JAX on CUDA? for FlaxStableDiffusionPipeline

I was curious about how the JAX implementation of Stable Diffusion compares to PyTorch for those of us who don’t have a TPU to play with at home. I’m trying to run it here:

jax_device = jax.local_devices(backend='gpu')[0]

pipe, params = diffusers.FlaxStableDiffusionPipeline.from_pretrained(
    "CompVis/stable-diffusion-v1-4",
    revision="bf16",
    safety_checker=None,
    feature_extractor=NullFeatureExtractor(),  # it's cranky if we use None here
    dtype=jnp.bfloat16,
)
params = jax.device_put(params, jax_device)

prompt_inputs = pipe.prepare_inputs("An astronaut riding JAX on Mars.")
result = pipe(
    prompt_ids=prompt_inputs, 
    num_inference_steps=12,
    params=params,
    prng_seed=jax.random.PRNGKey(0)
)

For some reason, params initially load to CPU instead of the GPU device, thus the device_put. But despite that I still get errors like this:

primitive arguments must be colocated on the same device (C++ jax.jit). Arguments are on devices: gpu:0 and TFRT_CPU_0

Things I’ve tried that don’t seem to help:

  • wrapping stuff in with jax.default_device(jax_device)
  • wrapping prompt_inputs in jnp.asarray
  • using revision="flax" instead of bf16. I’m not sure whether my CUDA device really supports bfloat16, but if I try to load the full-precision flax model, I run out of memory. (And I haven’t found any flax-fp16 model to load.)
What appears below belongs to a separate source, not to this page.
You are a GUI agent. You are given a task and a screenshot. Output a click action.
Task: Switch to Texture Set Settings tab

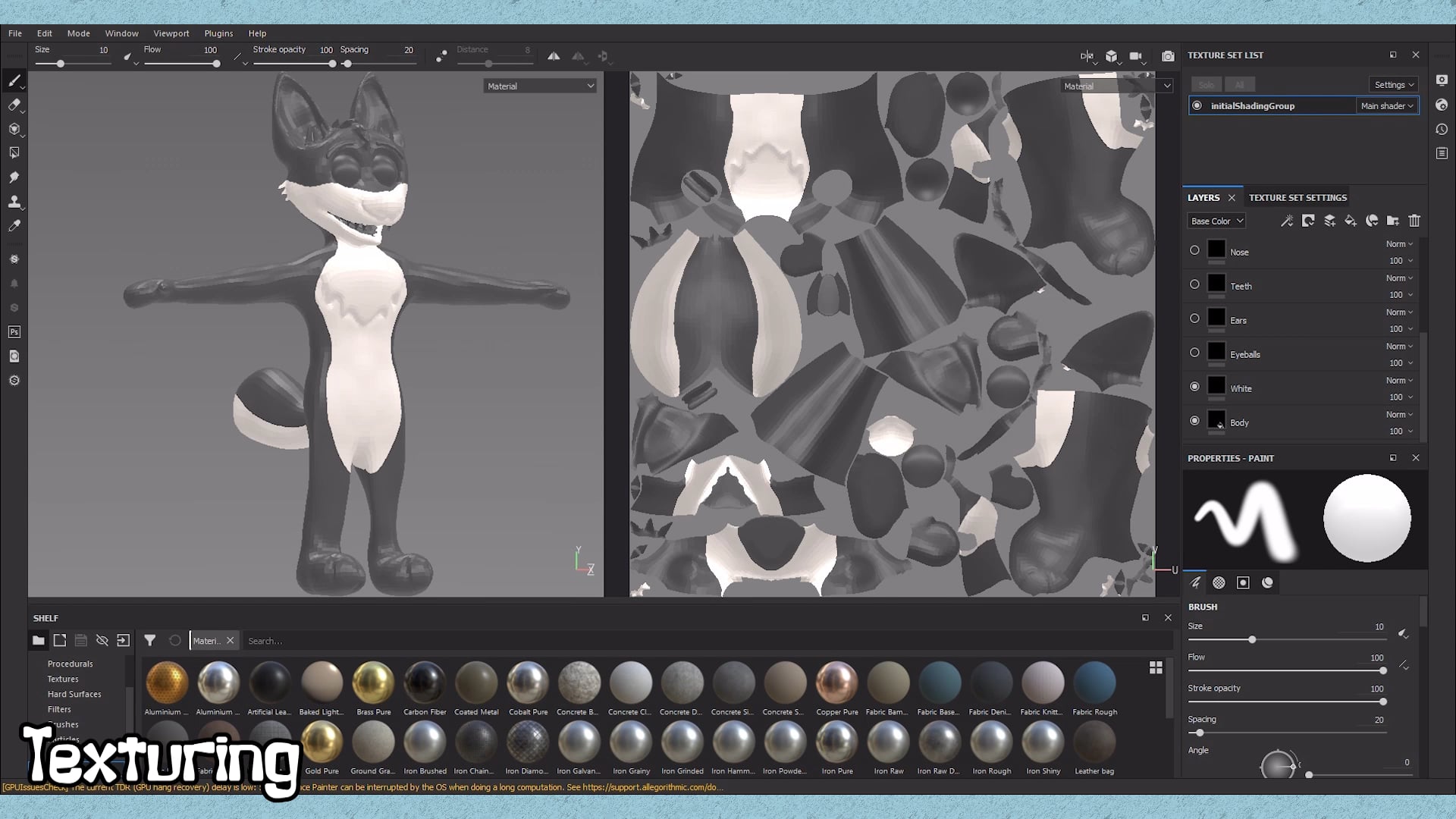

If I leave out the device_put entirely, it does run on CPU, but that is super slow and not what I wanted to find out. (But it also uses all my vRAM? Confused about that.)

Why is it allocating some DeviceArrays on CPU? How do I find out which ones?

Thanks @keturn I’ll take a look!

Regarding memory consumption, JAX is very aggressive and reserves a huge chunk whenever it starts, but there are some ways to change this strategy: GPU memory allocation — JAX documentation

1 Like

JAX will preallocate 90% of currently-available GPU memory when the first JAX operation is run.

ahahahaha :joy: yup, that explains where all the GPU memory went even if it doesn’t seem like it’s actually using the GPU to compute. Thank you for that.

1 Like

Yes, it’s a bit distressing the first time you see it :slight_smile:

I’ll test on GPU later to try to understand what the problem might be.